Implementation Details
Environment Configuration
class InternBootcampEnvConfig(BaseEnvConfig):
# Task selection
task_name: str = "Game24bootcamp" # Bootcamp task name
task_params: Dict[str, Any] = {} # Task-specific parameters
# Reward configuration
correct_reward: float = 1.0
incorrect_reward: float = -0.5
format_bonus: float = 0.2
# Training parameters
require_reasoning: bool = True
min_reasoning_length: int = 50
temperature: float = 0.7
top_p: float = 0.9
Bootcamp Registry
The environment uses a dynamic registry system to discover and manage bootcamp tasks:
from environments.intern_bootcamp.bootcamp_registry import (
create_bootcamp,
get_available_bootcamps,
bootcamp_registry
)
# Create a bootcamp instance
bootcamp = create_bootcamp("Game24bootcamp", num_numbers=4, range_max=50)
# Get information about a bootcamp
info = bootcamp_registry.get_bootcamp_info("Game24bootcamp")

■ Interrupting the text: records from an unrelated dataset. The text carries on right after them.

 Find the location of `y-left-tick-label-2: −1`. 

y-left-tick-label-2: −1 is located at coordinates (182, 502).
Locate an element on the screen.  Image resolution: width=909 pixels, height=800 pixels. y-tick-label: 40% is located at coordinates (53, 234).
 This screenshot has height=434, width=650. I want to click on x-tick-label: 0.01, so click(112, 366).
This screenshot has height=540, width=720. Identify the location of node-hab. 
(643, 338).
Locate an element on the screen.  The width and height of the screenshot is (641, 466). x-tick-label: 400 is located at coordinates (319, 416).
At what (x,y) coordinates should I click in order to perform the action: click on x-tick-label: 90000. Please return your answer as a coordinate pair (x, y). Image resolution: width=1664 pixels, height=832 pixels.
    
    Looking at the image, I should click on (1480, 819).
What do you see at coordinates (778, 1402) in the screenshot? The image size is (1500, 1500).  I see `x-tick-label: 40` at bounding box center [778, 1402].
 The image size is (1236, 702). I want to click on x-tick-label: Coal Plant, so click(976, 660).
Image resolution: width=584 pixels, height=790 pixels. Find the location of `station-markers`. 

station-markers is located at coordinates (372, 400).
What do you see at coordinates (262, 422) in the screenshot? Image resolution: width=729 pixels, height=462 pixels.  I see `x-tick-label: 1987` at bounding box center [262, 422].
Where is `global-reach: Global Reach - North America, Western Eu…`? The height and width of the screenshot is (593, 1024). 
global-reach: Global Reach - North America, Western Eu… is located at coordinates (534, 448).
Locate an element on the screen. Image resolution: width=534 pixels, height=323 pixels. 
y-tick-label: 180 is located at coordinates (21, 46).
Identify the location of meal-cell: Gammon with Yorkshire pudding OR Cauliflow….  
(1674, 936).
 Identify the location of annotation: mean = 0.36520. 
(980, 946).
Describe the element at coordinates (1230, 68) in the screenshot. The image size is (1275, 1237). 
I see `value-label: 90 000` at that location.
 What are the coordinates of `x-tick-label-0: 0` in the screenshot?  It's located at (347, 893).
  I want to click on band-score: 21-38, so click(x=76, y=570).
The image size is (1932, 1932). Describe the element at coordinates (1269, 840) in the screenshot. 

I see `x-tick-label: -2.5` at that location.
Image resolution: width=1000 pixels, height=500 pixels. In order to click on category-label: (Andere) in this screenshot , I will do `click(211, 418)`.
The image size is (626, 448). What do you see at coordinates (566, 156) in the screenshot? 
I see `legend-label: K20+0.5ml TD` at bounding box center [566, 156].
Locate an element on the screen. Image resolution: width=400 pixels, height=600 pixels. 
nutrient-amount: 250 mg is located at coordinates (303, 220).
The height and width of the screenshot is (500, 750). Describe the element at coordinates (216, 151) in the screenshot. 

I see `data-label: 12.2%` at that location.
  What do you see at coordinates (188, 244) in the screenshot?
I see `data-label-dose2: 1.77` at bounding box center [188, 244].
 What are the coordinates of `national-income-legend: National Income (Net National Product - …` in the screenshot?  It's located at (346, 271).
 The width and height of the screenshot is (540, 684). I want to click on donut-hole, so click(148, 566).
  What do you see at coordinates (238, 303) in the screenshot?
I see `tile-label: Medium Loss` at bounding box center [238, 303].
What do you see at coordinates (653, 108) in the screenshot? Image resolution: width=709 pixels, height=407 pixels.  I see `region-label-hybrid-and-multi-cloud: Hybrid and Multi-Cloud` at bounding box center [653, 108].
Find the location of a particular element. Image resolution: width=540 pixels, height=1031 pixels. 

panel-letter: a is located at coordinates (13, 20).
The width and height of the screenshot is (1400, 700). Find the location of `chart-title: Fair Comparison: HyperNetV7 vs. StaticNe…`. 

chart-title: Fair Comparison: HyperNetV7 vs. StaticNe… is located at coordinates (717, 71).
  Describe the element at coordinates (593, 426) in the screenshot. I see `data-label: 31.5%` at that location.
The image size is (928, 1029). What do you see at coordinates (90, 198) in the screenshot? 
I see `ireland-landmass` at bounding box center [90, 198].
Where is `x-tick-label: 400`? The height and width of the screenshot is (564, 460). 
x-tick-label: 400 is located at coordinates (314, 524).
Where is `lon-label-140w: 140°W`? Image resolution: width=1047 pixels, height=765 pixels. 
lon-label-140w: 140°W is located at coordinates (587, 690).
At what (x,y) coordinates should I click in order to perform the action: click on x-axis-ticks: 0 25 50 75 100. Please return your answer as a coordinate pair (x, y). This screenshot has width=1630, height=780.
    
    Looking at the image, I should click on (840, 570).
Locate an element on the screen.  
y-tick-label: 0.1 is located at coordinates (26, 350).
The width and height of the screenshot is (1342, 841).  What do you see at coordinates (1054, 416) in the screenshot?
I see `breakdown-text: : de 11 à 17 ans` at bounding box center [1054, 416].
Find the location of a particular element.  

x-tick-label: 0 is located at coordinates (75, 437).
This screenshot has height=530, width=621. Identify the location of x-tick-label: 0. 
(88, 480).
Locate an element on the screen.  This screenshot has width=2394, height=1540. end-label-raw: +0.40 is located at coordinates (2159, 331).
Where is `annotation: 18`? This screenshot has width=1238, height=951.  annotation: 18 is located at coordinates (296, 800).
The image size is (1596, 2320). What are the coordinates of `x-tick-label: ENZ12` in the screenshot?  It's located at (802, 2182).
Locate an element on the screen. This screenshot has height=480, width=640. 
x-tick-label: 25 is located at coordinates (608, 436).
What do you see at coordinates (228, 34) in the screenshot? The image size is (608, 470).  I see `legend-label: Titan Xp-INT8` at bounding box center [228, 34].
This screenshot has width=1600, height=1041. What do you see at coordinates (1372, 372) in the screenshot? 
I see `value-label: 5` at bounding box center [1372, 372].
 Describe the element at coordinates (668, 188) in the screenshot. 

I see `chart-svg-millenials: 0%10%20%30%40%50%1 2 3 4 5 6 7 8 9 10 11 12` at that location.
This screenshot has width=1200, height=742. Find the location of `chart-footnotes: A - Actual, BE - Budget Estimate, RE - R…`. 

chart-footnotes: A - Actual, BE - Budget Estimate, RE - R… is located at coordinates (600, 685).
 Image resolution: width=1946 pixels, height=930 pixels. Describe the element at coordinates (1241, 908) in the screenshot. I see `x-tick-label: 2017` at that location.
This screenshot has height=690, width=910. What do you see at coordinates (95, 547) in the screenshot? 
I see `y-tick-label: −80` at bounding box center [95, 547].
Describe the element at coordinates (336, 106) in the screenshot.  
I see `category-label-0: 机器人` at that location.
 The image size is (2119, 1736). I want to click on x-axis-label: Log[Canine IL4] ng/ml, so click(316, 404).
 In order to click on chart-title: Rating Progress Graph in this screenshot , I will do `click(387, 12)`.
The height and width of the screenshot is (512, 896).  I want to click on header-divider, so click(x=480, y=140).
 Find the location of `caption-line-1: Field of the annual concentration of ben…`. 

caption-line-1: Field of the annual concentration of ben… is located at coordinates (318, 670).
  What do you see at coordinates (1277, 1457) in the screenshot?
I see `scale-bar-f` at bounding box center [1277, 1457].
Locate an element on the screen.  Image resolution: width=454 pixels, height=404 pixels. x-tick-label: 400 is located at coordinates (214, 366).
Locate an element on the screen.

print(info["parameters"]) # Shows accepted parameters
Evaluation and Metrics
The environment tracks comprehensive metrics:
Performance Metrics
- Task accuracy: Success rate on the specific bootcamp task
- Format compliance: Rate of properly formatted responses
- Reasoning quality: Length and coherence of explanations
Training Metrics
- Reward statistics: Mean, std, min, max rewards
- Problem diversity: Variety of generated problems
- Learning progress: Improvement over time
Troubleshooting
Common Issues
-
Task Not Found
ValueError: Unknown bootcamp: XYZBootcampSolution: Check available tasks with
get_available_bootcamps() -
Import Errors
ImportError: No module named 'internbootcamp'Solution: Install InternBootcamp:
cd internbootcamp_lib && pip install -e . -
Parameter Errors
TypeError: __init__() got an unexpected keyword argumentSolution: Check accepted parameters with
bootcamp_registry.get_bootcamp_info(task_name)
Future Enhancements
- Multi-Task Training: Train on multiple bootcamps simultaneously
- Curriculum Learning: Progressive difficulty advancement
- Task Composition: Combine multiple bootcamps into complex reasoning chains
- Custom Bootcamps: Easy integration of new reasoning tasks
Contributing
To add new features or improvements:
- Fork the repository
- Create a feature branch
- Implement your changes following the existing patterns
- Add tests for new functionality
- Submit a pull request with a clear description
License
This environment follows the same license as the Atropos framework and InternBootcamp library.